Land Delivery Reform — Serviced Land to Go Directly to Residents
The government has signalled a meaningful shift in how serviced land is allocated, with the central principle being that municipal-serviced land should go directly to residents rather than through private developers.
The policy direction was set out in the president's recent parliamentary address: municipalities should no longer sell serviced land to the private sector; private developers should instead acquire unserviced (virgin) land and carry the servicing cost themselves as part of their development model; government-serviced land should be allocated directly to qualifying individuals who can then build their own homes.
The backdrop is a housing affordability crisis that has been accumulating for more than a decade. Land prices inside Windhoek's serviced zones have outrun formal-sector wages significantly. Cross-subsidisation through private developers — the practice of selling serviced land to developers who then on-sell at substantial margins — has been identified as a key driver of the price escalation.
The policy is straightforward in concept; execution will be harder. Direct allocation by municipalities requires administrative capacity many councils do not currently have, including means-testing, allocation criteria, and anti-flipping measures. Without those safeguards, direct allocation can become its own source of inequity — earlier rounds of similar programmes in other countries have at times benefited those with connections or capital rather than those the policy was designed to serve.
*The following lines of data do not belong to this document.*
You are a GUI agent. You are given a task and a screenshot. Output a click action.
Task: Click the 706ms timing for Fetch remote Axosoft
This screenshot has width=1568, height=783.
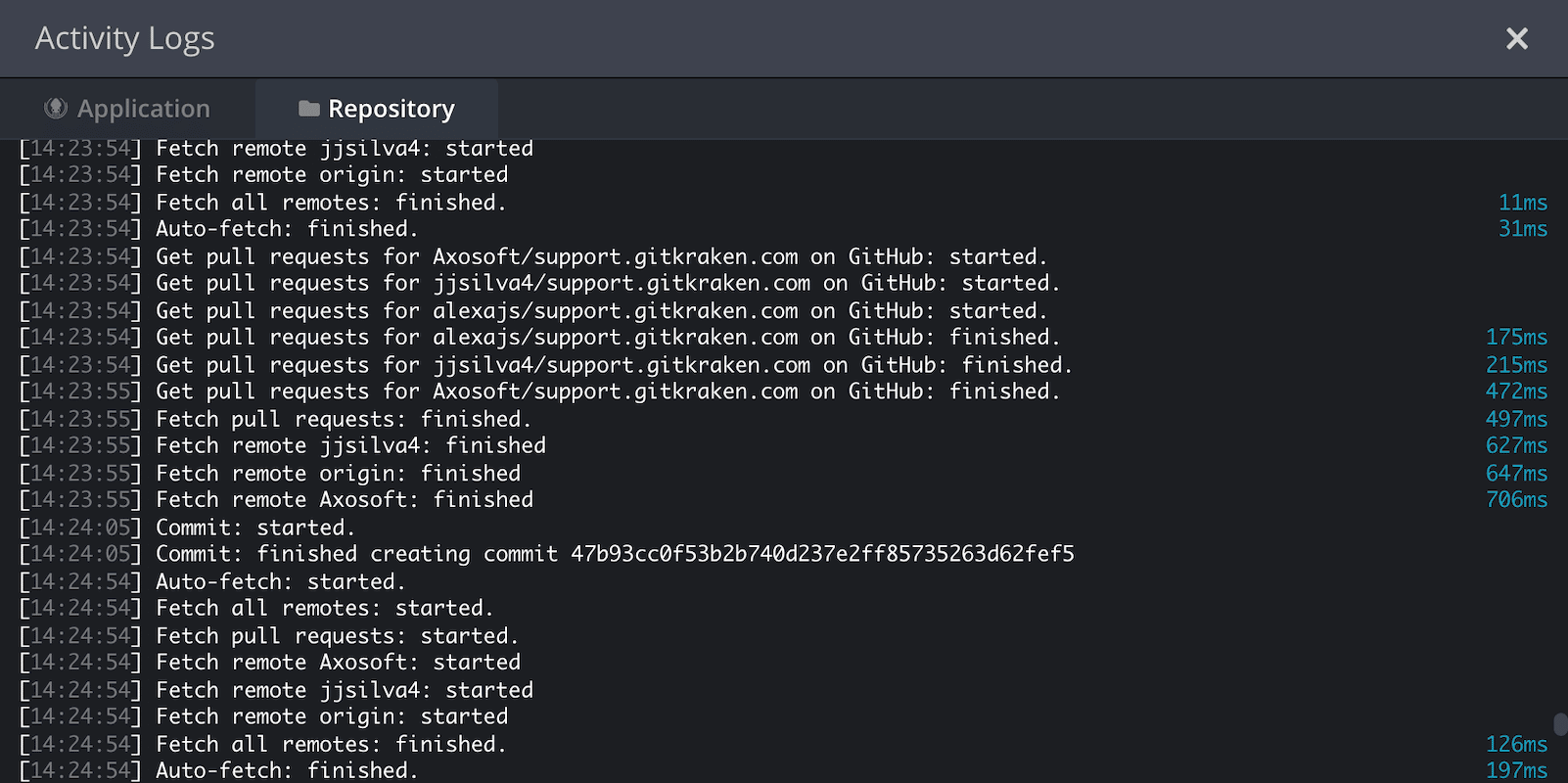(x=1517, y=499)
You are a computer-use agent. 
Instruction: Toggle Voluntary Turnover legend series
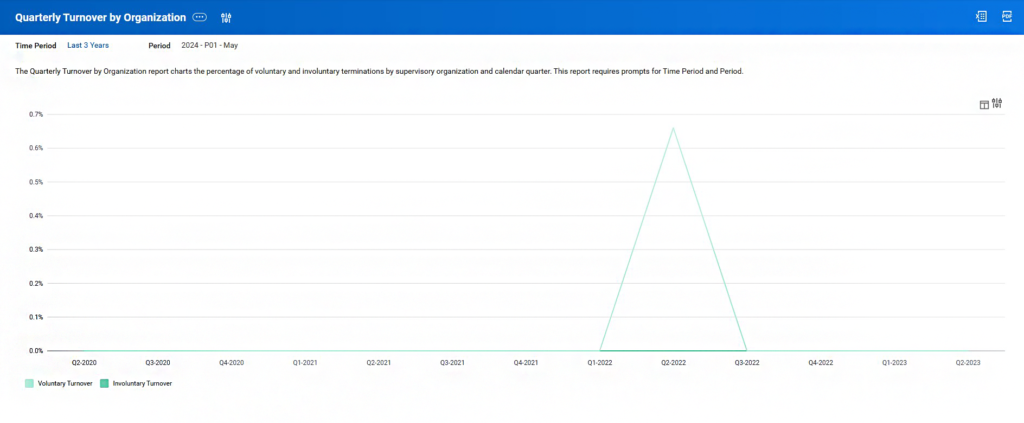[65, 384]
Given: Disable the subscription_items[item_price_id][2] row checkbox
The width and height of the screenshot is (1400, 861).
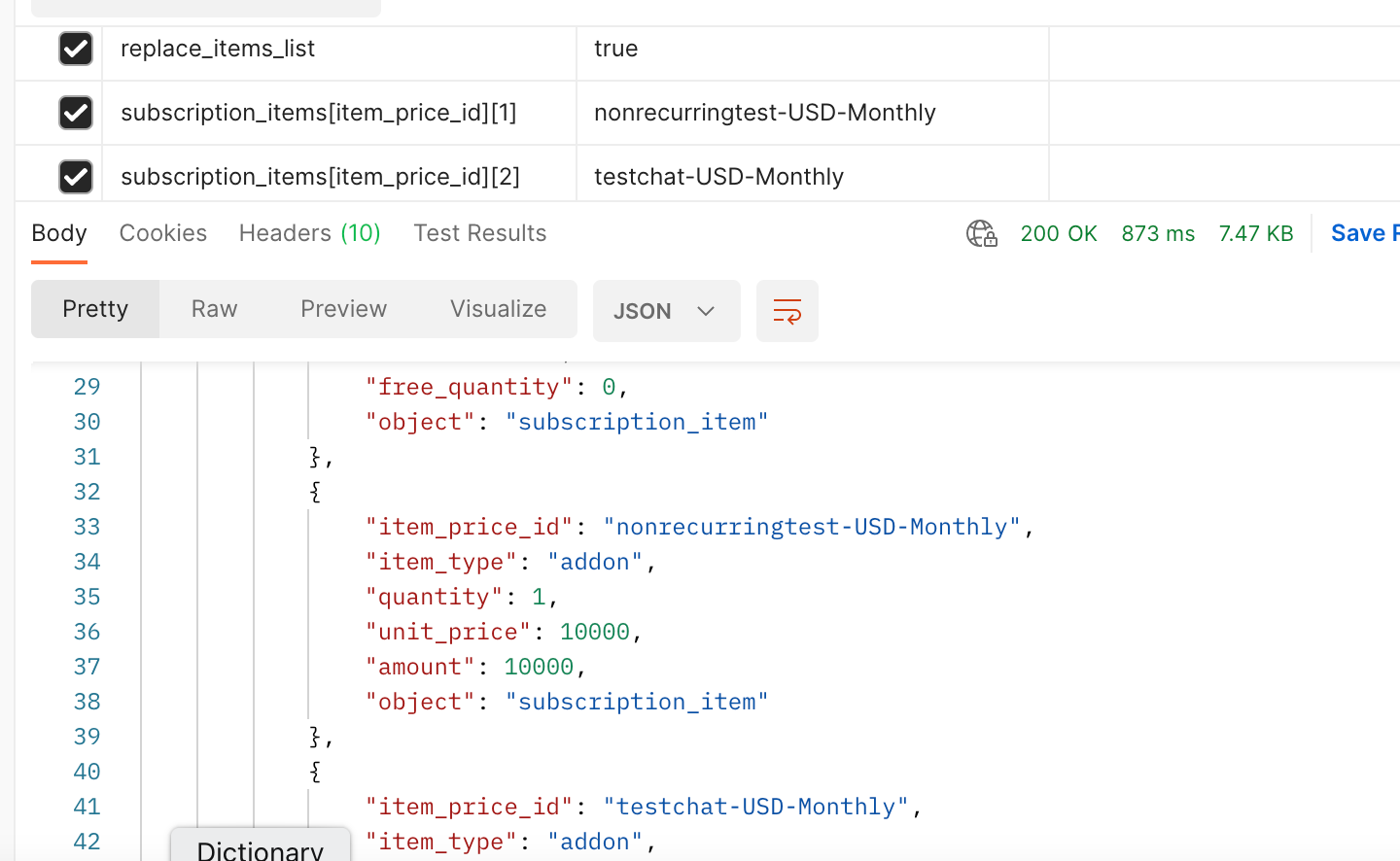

For the private sector, the policy is workable but requires a rethink of development economics. Servicing virgin land is capital-intensive and slower than flipping already-serviced plots. Some developers may exit the lower-end segment entirely, which is arguably the point — the policy is explicitly trying to reserve the entry-level market for direct delivery.
Implementation regulations and allocation criteria are expected in the 2026 parliamentary calendar. How quickly those arrive, and how rigorously they are enforced, will determine whether the policy moves the dial on affordability.